Page excerpt:
Begin
I love this time of year. Even through the end of year exhaustion and endless meltdowns and tears – from all of us! – the twinkling of fairy lights and the constant hum of carols work their magic bringing that spirit of the season. I feel it. Every year.
I have never done Christmas half heartedly and I thank my parents for instilling that in us. I come from a big family so fifty people for a hot roast lunch was normal. When friends said they had no cousins to share Christmas with I thought it was so sad – and odd – didn’t everyone have fifty people over for Christmas lunch?!
And then there’s the gifts to buy. I blame the Virgo in me – I blame her for a lot of things – and have always struggled to give an ordinary gift. I always put way too much thought into it, but over the last few years I have managed to let that go a little. Especially for those relatives that have the opposite problem..
From the beginning of our school journey eight years ago, I have always given the same gift to our wonderful teachers – food. A basket of handmade treats to hide away and eat all by themselves, or share with the ones they love, or to have on hand to share with family who drop in unexpectedly during the holiday season. Every single time, I have been met with surprise and heartfelt gratitude. Everyone loves food and gifts, corporate gifts may also be necessary for those of you who love their job, and want to spoil all of your coworkers. All people love food and gift baskets, no matter what your age is, whether you are an adult or a child.
As the kids have all headed off to school, the basket list grew each year. But I’m a baker, and I love to do it. The kids help with some parts like making and decorating shortbread or gingerbread and I save the fiddlier recipes for after they are in bed (also far less ingredients being eaten by three little mouths!). The carols play constantly, the fairy lights are twinkling, and I lose all track of time pottering away in the kitchen, preparing and sorting and packaging everything up. I hope they can taste the gratitude that I bake into everything. It is not a small thing that I drop my kids off to be cared for by other people each weekday. I don’t love our school system and there are sizeable negatives. But there is little by way of constructive alternative so we suck up the shitty parts and focus on the good.
Thankfully we have been blessed with so many beautiful teachers on our journey who have made a real impact on my kids. Relationships have grown each year, and when the year comes to an end, I always feel a pang of sadness that it’s all over for another year and I have to start all over again. So I say thanks with food. And usually a special little gift added in for the extra special teachers who my kids have adored.
End
Available data:
Begin
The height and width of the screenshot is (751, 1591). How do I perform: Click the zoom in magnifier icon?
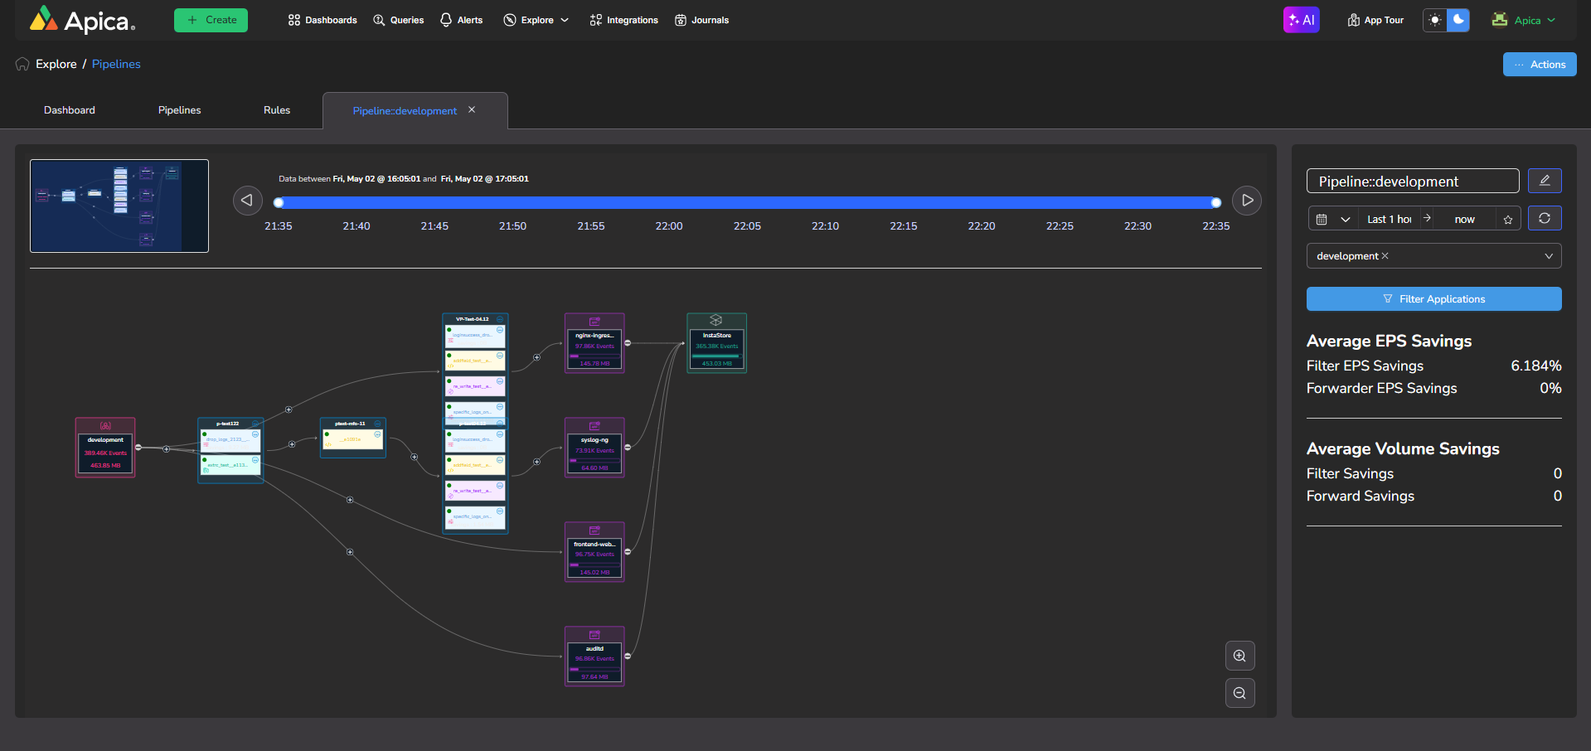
End
What is asked: In the post about Christmas teacher gifts, what has the writer always given the teachers since the start of the school journey? Nothing in the lines has any bearing on this.

Reply: Food: a basket of handmade treats.